During its first 18 months, Gilson Snow products were rejected by 3,000 retailers. After going “back to the drawing board” in frustration, the Gilson team began an outreach to prospective customers directly using business-to-consumer tactics versus traditional channel partner selling. Within a short time after making the shift to direct-selling, Gilson Snow started to grow, keeping focused on offering higher-performance, American-made products, manufactured entirely in Gilson’s Appalachian Pennsylvania shop. Gilson products feature captivating and custom artwork, and the company sources locally in an effort to keep its processes, workforce and supply chain partners within Appalachia. Gilson Snow’s sales and marketing now cover the United States, and extend into New Zealand, Australia, Asia and Europe. Its products outfit hundreds of thousands of board-sports athletes and enthusiasts. Gilson boards are meant to meet individual users’ particular needs, giving their customers fun and unique experiences at each step, from the sale to the slopes.

By 2020, demand for the company’s products was growing faster than the business could support from its own resources, which brought Nick to a decision point: scale back operations that threatened to overwhelm exiting capacity, or seek outside investments to continue to grow the business at what was becoming an exponential pace. Still a young startup, Gilson was seeing their business grow 100+ percent every year, requiring the founders to double the size of their company. “We were in a constant state of not being able to afford next week from this week’s business,” Nick recalled. “Because next week could be so much bigger than this week. As a result, we had to make a choice.”

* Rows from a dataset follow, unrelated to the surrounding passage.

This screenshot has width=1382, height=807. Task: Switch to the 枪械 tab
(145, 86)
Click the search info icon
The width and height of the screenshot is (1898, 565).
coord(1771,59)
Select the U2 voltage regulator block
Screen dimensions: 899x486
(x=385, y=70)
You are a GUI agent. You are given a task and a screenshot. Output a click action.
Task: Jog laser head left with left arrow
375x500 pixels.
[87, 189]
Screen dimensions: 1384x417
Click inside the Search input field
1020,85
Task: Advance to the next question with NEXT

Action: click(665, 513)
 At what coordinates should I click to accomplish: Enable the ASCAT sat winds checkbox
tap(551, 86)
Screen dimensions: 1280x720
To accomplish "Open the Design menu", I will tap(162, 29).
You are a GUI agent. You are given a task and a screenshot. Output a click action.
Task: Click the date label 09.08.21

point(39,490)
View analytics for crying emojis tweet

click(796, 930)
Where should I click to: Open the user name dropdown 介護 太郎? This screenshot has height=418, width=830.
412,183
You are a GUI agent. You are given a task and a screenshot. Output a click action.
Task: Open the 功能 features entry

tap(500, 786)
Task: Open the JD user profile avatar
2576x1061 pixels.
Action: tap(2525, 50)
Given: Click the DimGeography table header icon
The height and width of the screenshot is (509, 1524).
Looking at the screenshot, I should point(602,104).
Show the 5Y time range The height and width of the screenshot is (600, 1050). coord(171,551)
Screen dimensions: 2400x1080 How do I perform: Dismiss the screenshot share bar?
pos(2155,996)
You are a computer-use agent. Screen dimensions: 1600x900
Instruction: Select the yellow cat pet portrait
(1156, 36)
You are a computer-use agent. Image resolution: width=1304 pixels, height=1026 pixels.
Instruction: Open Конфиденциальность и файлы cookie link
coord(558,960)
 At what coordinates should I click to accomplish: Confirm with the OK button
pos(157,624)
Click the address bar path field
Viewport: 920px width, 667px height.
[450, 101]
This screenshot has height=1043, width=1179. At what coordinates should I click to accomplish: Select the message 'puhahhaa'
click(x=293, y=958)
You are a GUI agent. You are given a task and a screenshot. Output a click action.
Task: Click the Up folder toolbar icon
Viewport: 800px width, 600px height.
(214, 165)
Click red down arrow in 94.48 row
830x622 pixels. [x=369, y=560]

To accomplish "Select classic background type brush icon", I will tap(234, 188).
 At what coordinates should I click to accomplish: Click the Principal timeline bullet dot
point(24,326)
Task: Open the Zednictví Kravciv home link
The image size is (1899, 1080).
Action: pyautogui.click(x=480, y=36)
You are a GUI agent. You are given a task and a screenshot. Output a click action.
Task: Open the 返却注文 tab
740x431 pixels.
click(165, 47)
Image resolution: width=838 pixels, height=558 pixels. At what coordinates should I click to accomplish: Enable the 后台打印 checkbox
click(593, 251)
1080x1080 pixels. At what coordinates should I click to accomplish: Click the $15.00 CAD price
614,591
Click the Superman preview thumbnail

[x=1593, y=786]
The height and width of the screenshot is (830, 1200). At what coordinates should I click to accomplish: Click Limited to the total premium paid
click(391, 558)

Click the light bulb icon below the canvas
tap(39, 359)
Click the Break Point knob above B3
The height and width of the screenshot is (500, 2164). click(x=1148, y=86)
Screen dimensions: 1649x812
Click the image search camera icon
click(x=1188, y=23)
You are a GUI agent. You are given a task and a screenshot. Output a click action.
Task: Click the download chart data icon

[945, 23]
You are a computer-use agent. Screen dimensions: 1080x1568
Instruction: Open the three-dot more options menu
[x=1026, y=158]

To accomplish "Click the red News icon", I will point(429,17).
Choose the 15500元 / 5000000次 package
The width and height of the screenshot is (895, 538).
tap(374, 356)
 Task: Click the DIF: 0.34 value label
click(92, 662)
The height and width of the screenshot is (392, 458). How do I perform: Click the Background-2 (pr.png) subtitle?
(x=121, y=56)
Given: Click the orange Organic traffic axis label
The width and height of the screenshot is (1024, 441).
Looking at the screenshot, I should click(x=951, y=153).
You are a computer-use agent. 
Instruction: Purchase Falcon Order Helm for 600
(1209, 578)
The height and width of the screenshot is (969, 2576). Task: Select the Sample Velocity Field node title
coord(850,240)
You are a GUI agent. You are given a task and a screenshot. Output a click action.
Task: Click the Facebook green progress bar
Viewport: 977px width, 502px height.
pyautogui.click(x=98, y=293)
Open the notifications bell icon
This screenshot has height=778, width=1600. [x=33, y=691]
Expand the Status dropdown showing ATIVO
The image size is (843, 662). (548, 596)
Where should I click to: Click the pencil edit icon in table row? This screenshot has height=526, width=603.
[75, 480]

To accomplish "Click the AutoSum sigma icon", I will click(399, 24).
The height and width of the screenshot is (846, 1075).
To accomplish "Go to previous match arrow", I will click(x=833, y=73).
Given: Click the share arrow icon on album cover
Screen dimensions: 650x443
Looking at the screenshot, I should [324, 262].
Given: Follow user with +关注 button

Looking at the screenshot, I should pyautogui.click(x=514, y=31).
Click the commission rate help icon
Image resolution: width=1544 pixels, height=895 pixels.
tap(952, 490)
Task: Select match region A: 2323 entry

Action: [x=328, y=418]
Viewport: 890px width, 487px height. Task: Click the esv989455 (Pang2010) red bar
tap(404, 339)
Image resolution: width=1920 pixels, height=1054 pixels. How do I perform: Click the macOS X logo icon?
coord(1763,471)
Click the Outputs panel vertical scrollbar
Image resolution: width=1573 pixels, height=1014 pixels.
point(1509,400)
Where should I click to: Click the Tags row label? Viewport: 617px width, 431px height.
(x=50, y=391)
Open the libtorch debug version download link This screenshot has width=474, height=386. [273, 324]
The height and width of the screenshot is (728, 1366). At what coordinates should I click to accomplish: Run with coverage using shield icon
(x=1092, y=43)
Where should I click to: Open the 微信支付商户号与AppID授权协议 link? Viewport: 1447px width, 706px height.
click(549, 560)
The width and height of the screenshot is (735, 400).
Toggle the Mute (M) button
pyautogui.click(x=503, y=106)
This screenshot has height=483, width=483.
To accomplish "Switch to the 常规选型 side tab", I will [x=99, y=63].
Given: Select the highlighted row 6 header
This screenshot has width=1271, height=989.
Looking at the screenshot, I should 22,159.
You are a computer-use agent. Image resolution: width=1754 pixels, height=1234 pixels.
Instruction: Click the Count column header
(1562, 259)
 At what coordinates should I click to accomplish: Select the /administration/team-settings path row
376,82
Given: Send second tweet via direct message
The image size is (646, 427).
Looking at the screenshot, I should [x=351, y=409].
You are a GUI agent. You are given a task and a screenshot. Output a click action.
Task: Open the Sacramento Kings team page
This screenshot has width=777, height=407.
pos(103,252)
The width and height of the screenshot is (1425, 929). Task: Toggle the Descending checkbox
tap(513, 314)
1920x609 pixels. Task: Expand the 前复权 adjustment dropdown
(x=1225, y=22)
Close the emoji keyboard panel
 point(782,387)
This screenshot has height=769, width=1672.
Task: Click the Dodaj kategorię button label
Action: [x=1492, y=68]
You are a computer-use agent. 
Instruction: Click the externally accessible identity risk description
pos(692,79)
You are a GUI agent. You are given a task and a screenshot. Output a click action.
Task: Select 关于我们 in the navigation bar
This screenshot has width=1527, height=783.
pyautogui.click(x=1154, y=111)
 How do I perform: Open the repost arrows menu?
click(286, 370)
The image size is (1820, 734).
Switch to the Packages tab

To maintain the company’s growth and continue filling demand from around the world, Nick and the company decided to seek outside capital. Their search for investors led them to the Appalachian Investors Alliance (AIA) and its affiliated Alleghenies Angel Fund (AAF). “We got laser-focused as to who the right partners would be,” Nick said. “We are very fortunate to have turned down an extraordinary amount of money at this point. A lot of young founders want to raise as much money as they can possibly get, but we didn’t do that. We wanted to raise money from people who, if they were in town, we would grab dinner and drinks with them. People who can bring muscle memory and talent to the team and are just great people to work with. It’ s no question that we found that with
(AIA leaders) Justin Mandel and Jim Hart. What a truly phenomenal group of people.” Ultimately, Gilson Snow closed on a “six-figure” funding deal put forth by Alleghenies’ investors. Appalachian Investors Alliance is a 501(c)(3) non-profit working to revitalize the region’s economy by organizing private investors into angel or micro-venture funds that invest in Appalachian-based companies. AIA was established with support from the Appalachian Regional Commission’s Partnerships for Opportunity and Workforce and Economic Revitalization (POWER) Initiative. Since receiving sponsorship from the ARC, the Appalachian Investors Alliance has gathered over 150 impact investors into 11 affiliated funds in ten states. AIA’s mission is to provide professional assistance (due diligence, financial modeling, rights management, bookkeeping, business and technical expertise) to its member funds as a shared resource, freeing those funds from otherwise paying too-high overhead costs. The result is that more of investors’ private capital can go to work funding the region’s small businesses and startups. To date, AIA investors have placed $11.7 million of their own money into 42 Appalachian companies.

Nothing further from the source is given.